Dès lors, une exigence élémentaire devrait s’imposer à tous les candidats — notamment aux candidats PC, LFI et RN — un engagement public d’opposition à la Russie poutinienne et de soutien à l’Ukraine. À l’heure où la perspective d’un conflit prolongé avec Moscou ne relève plus de la fiction, il serait paradoxal que Rennes se choisisse une majorité locale floue ou ambiguë sur ce point.

Charte d’engagement en réponse aux agissements hostiles de Moscou

  1. Nommer le régime
    Reconnaître explicitement que la Russie postsoviétique de Vladimir Poutine est un régime autoritaire, responsable d’une guerre d’agression contre l’Ukraine et qu’elle représente aujourd’hui une menace majeure pour la sécurité nationale et européenne.
  2. Reconnaître le droit de l’Ukraine à se défendre
    Affirmer sans ambiguïté que l’Ukraine a le droit de défendre son intégrité territoriale et que la France et l’Europe ont intérêt à ce qu’elle ne soit pas réduite à un protectorat russe.
  3. Refuser toute dépendance envers Moscou
    S’engager à ne solliciter ni accepter aucun financement, direct ou indirect, lié à des intérêts russes et/ou au pouvoir poutinien, et à rendre publiques toutes les relations officielles entretenues avec ses représentants.
  4. Ne pas relayer la propagande du Kremlin
    S’interdire de reprendre les éléments de langage russes (dénazification, relativisation des crimes de guerre, inversion des responsabilités) et s’engager à lutter contre les relais de désinformation pro-Kremlin et toute forme d’ingérence.
  5. Assumer la solidarité avec les victimes du régime
    Affirmer le soutien durable aux Ukrainiens, aux opposants russes et aux exilés des régimes alliés de Moscou, y compris à l’échelle locale (accueil, coopération, mémoire), comme un devoir politique et moral.

*

Données de référence
Population de Rennes (2025) : ~226 000 habitants.
Population majeure (18 ans et +) : environ 170 000 personnes.
Inscrits sur les listes électorales (2020) : ~111 000.
→ Cela signifie qu’environ 35 % des majeurs rennais n’étaient pas inscrits (soit par choix, soit par déménagement non signalé, soit par désintérêt).

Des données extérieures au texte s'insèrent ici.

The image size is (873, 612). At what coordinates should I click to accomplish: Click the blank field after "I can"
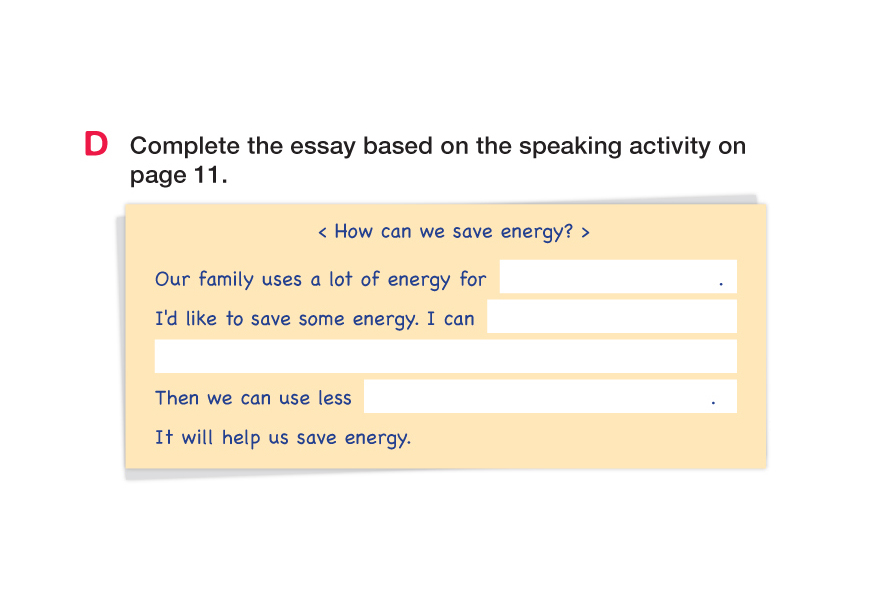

Impact sur la légitimité électorale
Prenons le scénario le plus “fort” de ces 20 dernières années à Rennes :
Daniel Delaveau en 2008 : 39 500 voix.
Rapporté aux inscrits : 36,5 %.
Rapporté à l’ensemble des majeurs (inscrits + non-inscrits) : environ 23 %.

Le cas le plus faible :
Nathalie Appéré en 2020 : 32 528 voix.
65,35 % au 2d tour
Rapporté aux inscrits : 29,3 %.
Rapporté à l’ensemble des majeurs : 19 %.
Abstention : 68,32 %

Avec abstention seule, un maire de Rennes est élu avec autour de 1/3 des inscrits.
Avec abstention + non-inscrits, entre 19 et 23 %.

Municipales 2020 (1er tour, liste EELV seule menée par Matthieu Theurier)
Résultat : 25,4 % des exprimés
Voix : 11 725
Inscrits : ~111 000
Abstention : 63 %
→ 10,5 % des inscrits
→ environ 6,9 % des majeurs rennais (si on rapporte aux ~170 000 adultes)

* En 2014, près de la moitié des Rennais se sont abstenus de voter et 68,32 % en 2020 (le COVID n’a pas aidé). Ce qui aurait dû et devrait alerter quant à la crise de la représentation élective en France et la nécessaire refondation plus élargie, plus populaire et dynamique de l’expression politique. Pourtant, peu de choses bougent, la classe politique française et ses 600 000 élus ne se remettent pas ou que peu en question, la moyenne générale des qualités intellectuelles et des capacités visionnaires des élus accuse un large repli aux yeux de l’opinion qui se méfie toujours plus du personnel politique, et le militantisme politique est en train de se recomposer dans de nouvelles expressions en communautés et réseaux en marge des processus institutionnels hérités de la Ve République.

La France compte 600 000 élus pour 69 millions d’habitants ; la Chine compte 2,6 millions d’élus (soit 4 fois plus) pour une population de 1,4 milliard (soit 20 fois plus). À la Chambre des représentants américaine, on trouve 435 représentants et au Sénat, 100 sénateurs. En France, entre l’Assemblée nationale et le Sénat, on arrive à 925 parlementaires, soit 1,7 fois plus qu’aux États-Unis pour une population 5 fois inférieure. Bref, on a 1 élu pour 100 habitants en France contre 1 pour 500 en Allemagne, 1 pour 550 en Chine, 1 pour 600 aux États-Unis. La réduction en France à 150 000 élus entraînerait une économie annuelle de 4 milliards d’euros selon la fondation IFRAP.